OpenAI’s GPT model is not the only option for generating content and information using AI. In response, here is a non-exhaustive list of large language models that are on par with ChatGPT, as well as frameworks and projects related to generative AI.
Today, many companies see artificial intelligence as the future, and many executives consider ChatGPT to be synonymous with AI. But OpenAI’s flagship project is far from being the only large language model, and for some software projects or domains, it may not even be the best choice. Competitors are appearing almost daily. It seems like everyone wants to build the next generation of AI tools that will either save or destroy the world, depending on who you ask.
Are some models better than others? Perhaps. They all have flaws, quirks, bugs, and weaknesses that become more apparent as they are used. Generative AI may seem amazing at first glance, but over time, its strange and unpredictable side starts to emerge.
Scientifically measuring the quality of generative AI responses is difficult due to the scope of the models and how they are used. A data scientist could input thousands, if not millions, of test questions and evaluate the responses, but the results will be limited if the test sets focus on only one type of question.
Consulting a resource like Hugging Face’s Open LLM Leaderboard is interesting but not necessarily accurate. While finding an accurate way to compare LLMs is challenging, it is at least easier to switch from one to another. Projects like OpenLLM or FastChat, for example, simplify the wiring of various models despite their different APIs and interfaces.
Perhaps the biggest underlying question is the cost. While everyone is excited about the surge of interest and investments, building a large language model can take months, if not years. Teams first gather training data, then run it through expensive hardware that consumes electricity. Finally, they produce the model. The best way to monetize and support this work is an evolving question. Some companies experiment with free access to their findings, while others gladly rely on services with their own billing models. Open-source LLMs can be a true gift, but only if you are capable of handling the model deployment work and making it run.
In this regard, we have compiled an overview of 14 large language models that are not GPT. They may or may not fit the needs of a particular business project. The only way to know is by sending messages and carefully evaluating the results.
One existing tool for gathering all the necessary code for an application is AgentGPT. It is designed to create agents that can be sent to perform tasks such as planning vacations or writing code for a specific type of game, hence the name « Agent. » AgentGPT is built using Next.js with the T3DotGG stack, LangChainAI, and GPT-3. It draws inspiration from Yohei Nakajima’s BabyAGI and SigGravitas’ AutoGPT. The source code for much of the technology stack is available under a GPL 3.0 license. A running version is also available as a service. AgentGPT is currently in beta.

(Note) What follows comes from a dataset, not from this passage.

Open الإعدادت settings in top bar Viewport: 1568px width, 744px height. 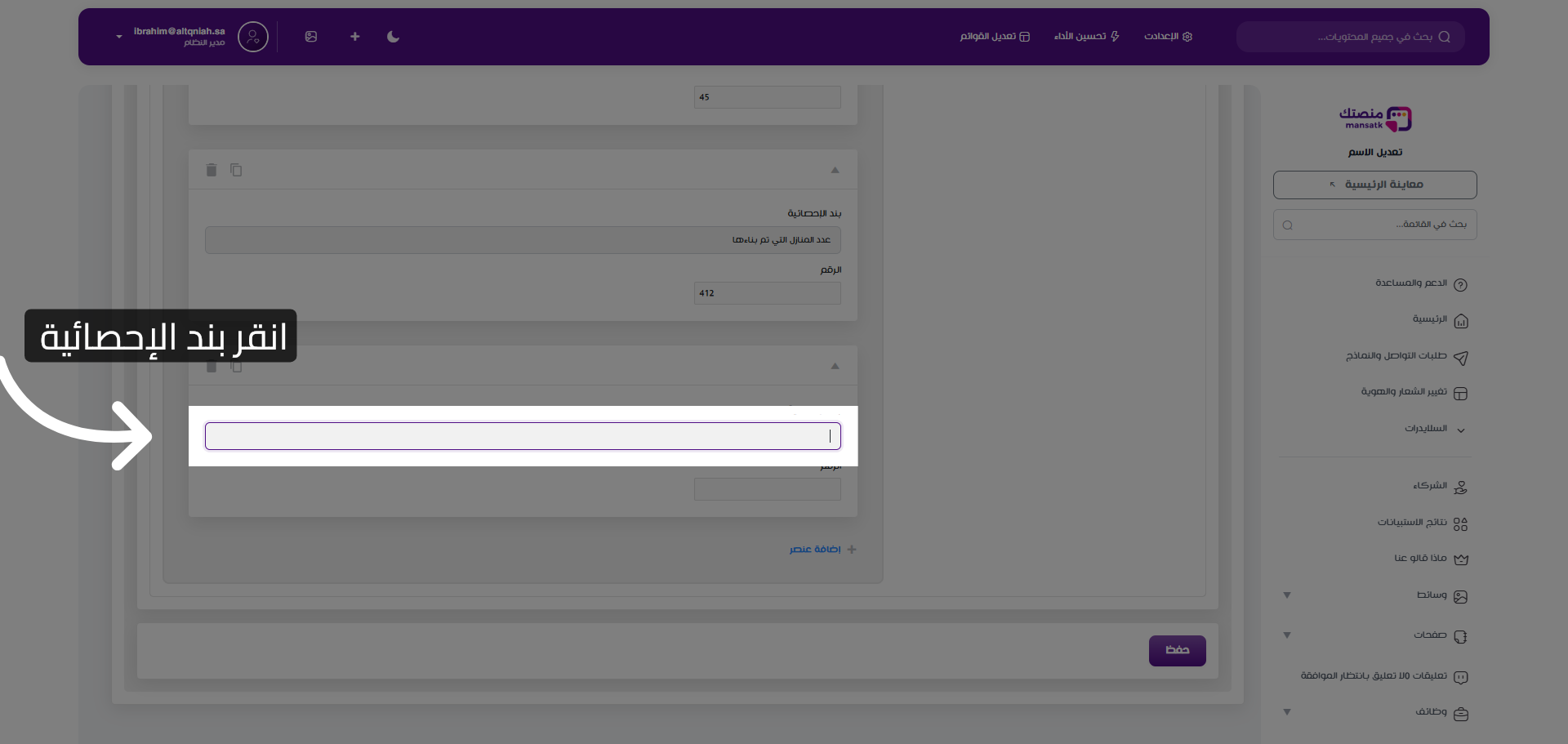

Several researchers from Stanford took Meta’s Llama 7B and trained it on a set of prompts that mimic instruction-following models like ChatGPT. This fine-tuning resulted in Alpaca 7B, an LLM that unlocks the knowledge encoded in the Llama LLM for an average person to access by asking questions and giving instructions. According to some estimates, this lightweight LLM could run on less than $600 worth of hardware. The creators of Alpaca 7B are releasing the training set and the code that built it. Anyone can reproduce the model or create something new from a different set.
When specialized hardware and a general model evolve together, a highly efficient and fast solution can be achieved. Cerebras offers its LLM on Hugging Face in a variety of sizes, ranging from the smallest (111 million parameters) to the largest (13 billion parameters) for those who want to run it locally. However, many will want to use the cloud services, which run on Cerebras’ own embedded processors optimized for large-scale training analysis.

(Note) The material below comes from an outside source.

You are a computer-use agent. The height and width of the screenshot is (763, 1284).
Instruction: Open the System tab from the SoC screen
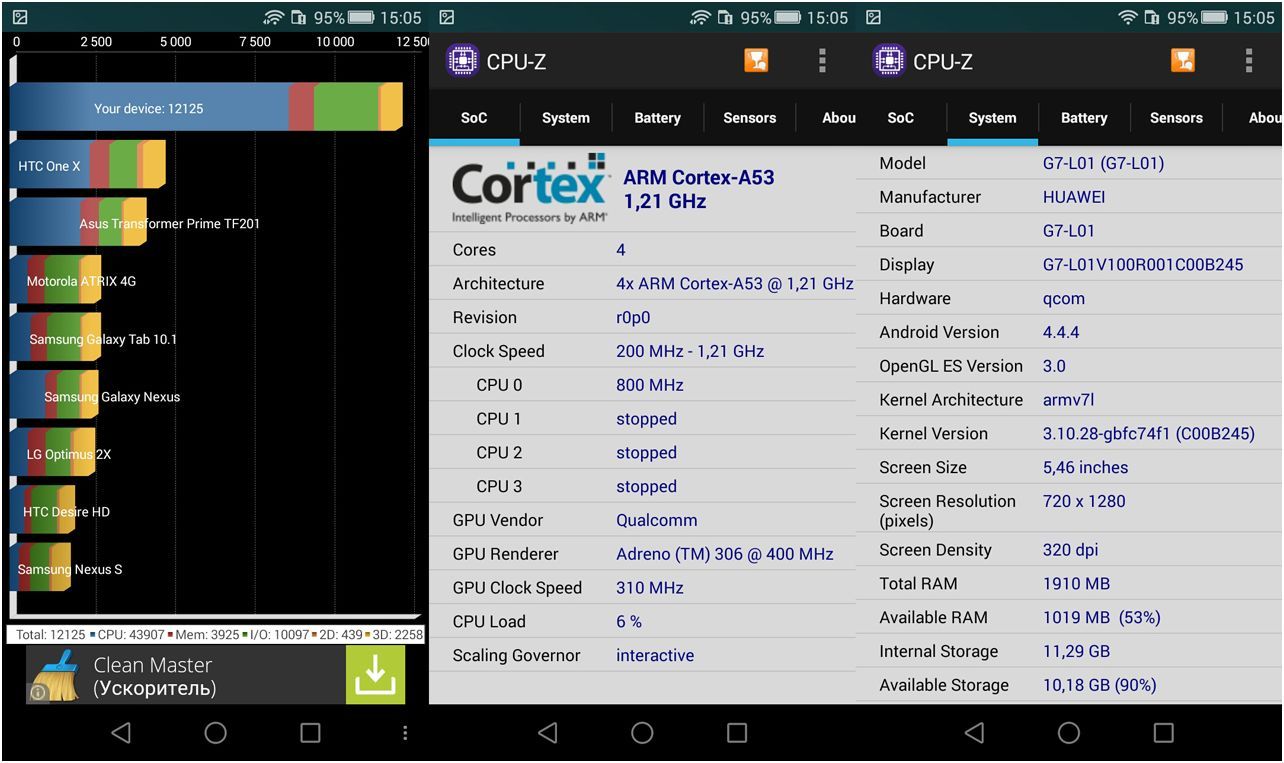click(x=565, y=118)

Anthropic has created Claude to be a helpful assistant that can handle many business text tasks, from research to customer service. The user sends a message and gets a response. Anthropic intentionally designed the prompts to be long to encourage more complex instructions, enabling users to have better control over the results. Anthropic currently offers two versions: the full model called Claude-v1, and a simplified version called Claude Instant, which is significantly cheaper. The former is intended for tasks requiring more complex and structured reasoning, while the latter is faster and better suited for simple tasks like classification and moderation.
The large-scale Falcon-40b and the smaller Falcon-7b were built by the Technology Innovation Institute (TII) in the United Arab Emirates. The teams trained the Falcon model on a large set of general examples from RefinedWeb, with a focus on inference improvement. They then flipped it around and released it under Apache 2.0, making it one of the most open and free models available for experimentation.
FrugalGPT is not a different model, but rather a careful strategy to find the cheapest model possible to answer a particular question. The researchers behind FrugalGPT recognized that many questions do not require the largest and most expensive model. Their algorithm starts with the simplest one and works its way up a cascading list of LLMs until it finds a good answer. The researcher’s experiments suggest that this cautious approach can save up to 98% of costs.